At the recent Legal Writing Institute's conference, I presented a session on demystifying the SSRN process.  During that presentation I discussed the importance of posting a well written abstract.  Generally only one out of five abstract views result in a download from SSRN.  Also all SSRN downloads begin with the reader visiting the abstract page.  Accordingly, time spent on constructing informative and interesting abstracts may directly translate into more downloads of your paper.  In contrast, boring, lengthy or vague abstracts may result in readers deciding to forgo the opportunity to read the entire paper. 

The Merriam-Webster dictionary defines abstract as "Summary, Epitome."[The Merriam-Webster Dictionary 22 (Merriam-Webster Inc. 1997)].  Others define an abstract as "a stand-alone statement that briefly conveys the essential information of a paper, article, document or book; presents the objective, methods, results, and conclusions of a research project; has a brief, non-repetitive style." [http://www.rpi.edu/web/wrtingcenter/abstracts.html].  Although the definition seems simple enough, I had difficulty finding very many resources which discussed techniques or strategies for writing legal abstracts.  Not appreciating the art of abstract writing, many of us write these abstracts at the last minute not using any particular method or structure.  In fact, some of us may just cut and paste the introduction renaming it the abstract. 

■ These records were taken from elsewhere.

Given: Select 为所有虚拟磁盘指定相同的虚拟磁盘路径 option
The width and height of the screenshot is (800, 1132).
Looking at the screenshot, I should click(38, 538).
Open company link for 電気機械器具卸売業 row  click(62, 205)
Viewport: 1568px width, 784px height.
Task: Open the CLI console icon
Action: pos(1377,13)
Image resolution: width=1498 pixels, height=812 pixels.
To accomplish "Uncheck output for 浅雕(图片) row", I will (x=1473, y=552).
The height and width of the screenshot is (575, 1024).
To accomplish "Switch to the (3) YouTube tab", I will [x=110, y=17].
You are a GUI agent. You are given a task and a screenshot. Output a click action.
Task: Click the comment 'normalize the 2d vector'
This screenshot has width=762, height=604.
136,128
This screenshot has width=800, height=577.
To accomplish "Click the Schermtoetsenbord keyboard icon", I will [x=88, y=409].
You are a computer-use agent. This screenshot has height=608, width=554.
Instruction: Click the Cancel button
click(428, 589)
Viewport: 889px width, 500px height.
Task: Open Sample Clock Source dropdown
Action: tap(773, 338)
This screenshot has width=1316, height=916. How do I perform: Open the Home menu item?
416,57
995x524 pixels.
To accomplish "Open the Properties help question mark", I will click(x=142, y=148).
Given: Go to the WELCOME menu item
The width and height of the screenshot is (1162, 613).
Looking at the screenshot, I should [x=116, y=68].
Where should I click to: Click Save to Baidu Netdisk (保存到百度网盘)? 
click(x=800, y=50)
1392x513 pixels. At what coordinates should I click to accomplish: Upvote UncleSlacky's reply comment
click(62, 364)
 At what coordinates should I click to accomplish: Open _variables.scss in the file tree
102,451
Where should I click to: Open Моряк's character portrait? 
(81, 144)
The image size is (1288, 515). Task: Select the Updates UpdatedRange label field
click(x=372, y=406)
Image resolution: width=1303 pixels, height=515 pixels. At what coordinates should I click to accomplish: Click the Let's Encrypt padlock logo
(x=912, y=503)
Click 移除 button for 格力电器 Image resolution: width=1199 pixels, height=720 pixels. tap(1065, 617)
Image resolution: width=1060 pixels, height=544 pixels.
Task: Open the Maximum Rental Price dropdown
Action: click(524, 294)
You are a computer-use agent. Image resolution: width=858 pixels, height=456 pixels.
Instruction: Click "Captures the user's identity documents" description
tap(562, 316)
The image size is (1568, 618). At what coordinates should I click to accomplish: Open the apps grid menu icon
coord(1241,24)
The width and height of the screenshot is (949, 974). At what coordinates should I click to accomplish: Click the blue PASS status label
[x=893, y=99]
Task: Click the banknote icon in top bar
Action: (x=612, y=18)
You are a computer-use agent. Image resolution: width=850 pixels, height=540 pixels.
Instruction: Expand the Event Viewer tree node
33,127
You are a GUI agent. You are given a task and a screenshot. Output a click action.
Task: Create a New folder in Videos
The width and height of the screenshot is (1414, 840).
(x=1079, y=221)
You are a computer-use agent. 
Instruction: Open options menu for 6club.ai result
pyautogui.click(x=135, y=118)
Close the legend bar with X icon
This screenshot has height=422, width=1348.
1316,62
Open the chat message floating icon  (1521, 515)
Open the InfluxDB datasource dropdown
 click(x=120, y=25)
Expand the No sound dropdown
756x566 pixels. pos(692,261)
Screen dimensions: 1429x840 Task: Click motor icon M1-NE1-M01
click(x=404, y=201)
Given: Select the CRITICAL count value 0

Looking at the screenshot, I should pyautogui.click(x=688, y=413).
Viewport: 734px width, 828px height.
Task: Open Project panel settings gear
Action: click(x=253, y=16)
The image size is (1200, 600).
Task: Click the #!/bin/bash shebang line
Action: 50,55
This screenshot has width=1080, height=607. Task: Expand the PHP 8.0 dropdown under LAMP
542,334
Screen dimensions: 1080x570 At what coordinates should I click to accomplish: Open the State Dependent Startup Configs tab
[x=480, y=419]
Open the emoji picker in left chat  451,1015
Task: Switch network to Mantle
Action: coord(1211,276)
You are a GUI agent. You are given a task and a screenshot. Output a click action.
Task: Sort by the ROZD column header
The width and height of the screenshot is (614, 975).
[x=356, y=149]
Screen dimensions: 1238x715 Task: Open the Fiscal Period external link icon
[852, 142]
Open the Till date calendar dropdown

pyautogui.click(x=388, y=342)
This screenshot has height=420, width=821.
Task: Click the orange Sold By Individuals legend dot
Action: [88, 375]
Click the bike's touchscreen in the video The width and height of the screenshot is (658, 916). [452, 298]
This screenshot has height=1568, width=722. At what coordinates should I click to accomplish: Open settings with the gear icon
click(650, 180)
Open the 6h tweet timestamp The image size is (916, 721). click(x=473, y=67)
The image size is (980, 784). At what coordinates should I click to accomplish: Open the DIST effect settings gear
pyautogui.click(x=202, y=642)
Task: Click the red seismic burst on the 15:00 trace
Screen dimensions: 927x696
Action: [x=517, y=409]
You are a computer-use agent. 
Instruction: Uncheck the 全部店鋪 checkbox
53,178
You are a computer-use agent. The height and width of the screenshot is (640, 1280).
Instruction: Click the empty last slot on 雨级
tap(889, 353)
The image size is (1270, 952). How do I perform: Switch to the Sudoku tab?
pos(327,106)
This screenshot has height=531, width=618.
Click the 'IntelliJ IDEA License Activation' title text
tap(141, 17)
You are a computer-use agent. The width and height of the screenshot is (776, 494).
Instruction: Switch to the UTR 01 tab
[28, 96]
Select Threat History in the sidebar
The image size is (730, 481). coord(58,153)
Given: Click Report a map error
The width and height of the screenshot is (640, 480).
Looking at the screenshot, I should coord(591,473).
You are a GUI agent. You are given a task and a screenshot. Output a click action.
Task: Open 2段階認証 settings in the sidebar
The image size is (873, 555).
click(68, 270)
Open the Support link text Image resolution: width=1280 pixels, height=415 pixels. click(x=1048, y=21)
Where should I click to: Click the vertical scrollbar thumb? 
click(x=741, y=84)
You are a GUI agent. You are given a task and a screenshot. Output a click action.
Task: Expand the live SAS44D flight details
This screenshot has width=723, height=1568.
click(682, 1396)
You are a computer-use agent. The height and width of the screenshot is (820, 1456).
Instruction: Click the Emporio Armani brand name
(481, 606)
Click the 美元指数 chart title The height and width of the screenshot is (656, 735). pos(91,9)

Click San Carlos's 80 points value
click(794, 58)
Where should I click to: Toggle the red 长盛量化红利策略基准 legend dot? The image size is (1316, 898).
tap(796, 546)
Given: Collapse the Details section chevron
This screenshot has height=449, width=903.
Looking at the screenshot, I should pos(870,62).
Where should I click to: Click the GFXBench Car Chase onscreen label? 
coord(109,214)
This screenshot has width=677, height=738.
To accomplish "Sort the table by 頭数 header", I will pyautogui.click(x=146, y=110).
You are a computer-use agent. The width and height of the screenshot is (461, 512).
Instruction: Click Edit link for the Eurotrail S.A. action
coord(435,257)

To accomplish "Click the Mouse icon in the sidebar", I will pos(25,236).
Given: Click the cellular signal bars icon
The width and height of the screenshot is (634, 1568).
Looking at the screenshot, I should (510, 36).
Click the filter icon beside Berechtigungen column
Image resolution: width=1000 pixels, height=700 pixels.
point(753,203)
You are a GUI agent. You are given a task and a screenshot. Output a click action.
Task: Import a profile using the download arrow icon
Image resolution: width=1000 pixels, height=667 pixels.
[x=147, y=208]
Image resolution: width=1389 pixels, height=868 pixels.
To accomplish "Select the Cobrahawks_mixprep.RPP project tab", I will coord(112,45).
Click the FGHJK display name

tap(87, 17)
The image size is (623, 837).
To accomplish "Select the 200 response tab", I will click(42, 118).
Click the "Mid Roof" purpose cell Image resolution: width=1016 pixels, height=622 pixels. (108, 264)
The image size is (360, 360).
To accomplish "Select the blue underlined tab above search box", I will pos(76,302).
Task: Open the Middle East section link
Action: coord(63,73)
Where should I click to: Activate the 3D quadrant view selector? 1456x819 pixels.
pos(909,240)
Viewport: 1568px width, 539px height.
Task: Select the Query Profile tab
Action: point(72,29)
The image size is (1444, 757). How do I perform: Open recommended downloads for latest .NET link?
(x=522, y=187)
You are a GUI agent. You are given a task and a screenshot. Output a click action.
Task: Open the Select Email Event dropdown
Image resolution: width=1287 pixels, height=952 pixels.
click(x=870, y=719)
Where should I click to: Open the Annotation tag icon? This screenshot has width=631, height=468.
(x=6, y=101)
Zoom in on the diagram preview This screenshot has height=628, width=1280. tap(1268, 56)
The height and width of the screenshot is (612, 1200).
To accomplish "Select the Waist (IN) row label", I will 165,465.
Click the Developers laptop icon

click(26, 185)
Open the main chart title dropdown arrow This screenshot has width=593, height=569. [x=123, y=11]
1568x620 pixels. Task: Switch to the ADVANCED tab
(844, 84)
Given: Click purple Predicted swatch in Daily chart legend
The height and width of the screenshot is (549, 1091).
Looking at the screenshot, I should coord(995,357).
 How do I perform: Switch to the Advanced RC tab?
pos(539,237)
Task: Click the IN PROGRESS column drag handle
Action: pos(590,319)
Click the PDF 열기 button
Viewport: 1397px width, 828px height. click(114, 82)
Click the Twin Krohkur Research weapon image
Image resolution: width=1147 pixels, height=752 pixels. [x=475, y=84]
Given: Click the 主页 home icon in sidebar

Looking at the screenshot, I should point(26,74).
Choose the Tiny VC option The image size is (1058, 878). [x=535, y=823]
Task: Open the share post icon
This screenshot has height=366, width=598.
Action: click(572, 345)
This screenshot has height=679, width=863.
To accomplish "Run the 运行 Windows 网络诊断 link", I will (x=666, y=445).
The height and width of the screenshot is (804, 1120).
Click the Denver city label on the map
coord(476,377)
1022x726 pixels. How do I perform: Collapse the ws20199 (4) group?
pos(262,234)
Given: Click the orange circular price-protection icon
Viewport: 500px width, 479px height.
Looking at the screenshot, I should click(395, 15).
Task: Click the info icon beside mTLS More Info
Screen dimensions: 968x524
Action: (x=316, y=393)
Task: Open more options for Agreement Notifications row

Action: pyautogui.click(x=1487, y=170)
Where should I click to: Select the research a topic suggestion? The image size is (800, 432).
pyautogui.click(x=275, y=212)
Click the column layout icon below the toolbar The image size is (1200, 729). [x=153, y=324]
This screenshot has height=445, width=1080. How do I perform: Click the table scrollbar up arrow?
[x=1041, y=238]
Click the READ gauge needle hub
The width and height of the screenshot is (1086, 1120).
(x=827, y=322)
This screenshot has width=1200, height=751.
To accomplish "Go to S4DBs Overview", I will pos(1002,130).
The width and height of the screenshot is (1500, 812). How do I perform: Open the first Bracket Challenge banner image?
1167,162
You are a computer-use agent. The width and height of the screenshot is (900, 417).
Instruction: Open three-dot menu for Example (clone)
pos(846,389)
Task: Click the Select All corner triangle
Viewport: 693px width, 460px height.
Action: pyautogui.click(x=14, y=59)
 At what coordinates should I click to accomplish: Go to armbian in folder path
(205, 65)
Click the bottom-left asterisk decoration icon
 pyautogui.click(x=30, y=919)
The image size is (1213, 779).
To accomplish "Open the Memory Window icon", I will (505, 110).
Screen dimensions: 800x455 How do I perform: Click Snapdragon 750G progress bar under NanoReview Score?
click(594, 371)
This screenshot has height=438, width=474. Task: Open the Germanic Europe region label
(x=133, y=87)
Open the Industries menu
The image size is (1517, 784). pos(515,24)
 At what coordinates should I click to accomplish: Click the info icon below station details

To help raise awareness about the importance of abstracts, I plan to spend the next few weeks blogging about elements writers may wish to include in their abstracts.  I hope to begin a dialogue about various types of abstracts and which might be most effective for the legal academy to use.  I plan to give concrete suggestions not only on the necessary components of an abstract but also on the process of writing abstracts.  And we do not need to re-invent the wheel.  Our colleagues in the science field already have wonderful resources on abstract writing that we can adapt to fit our needs.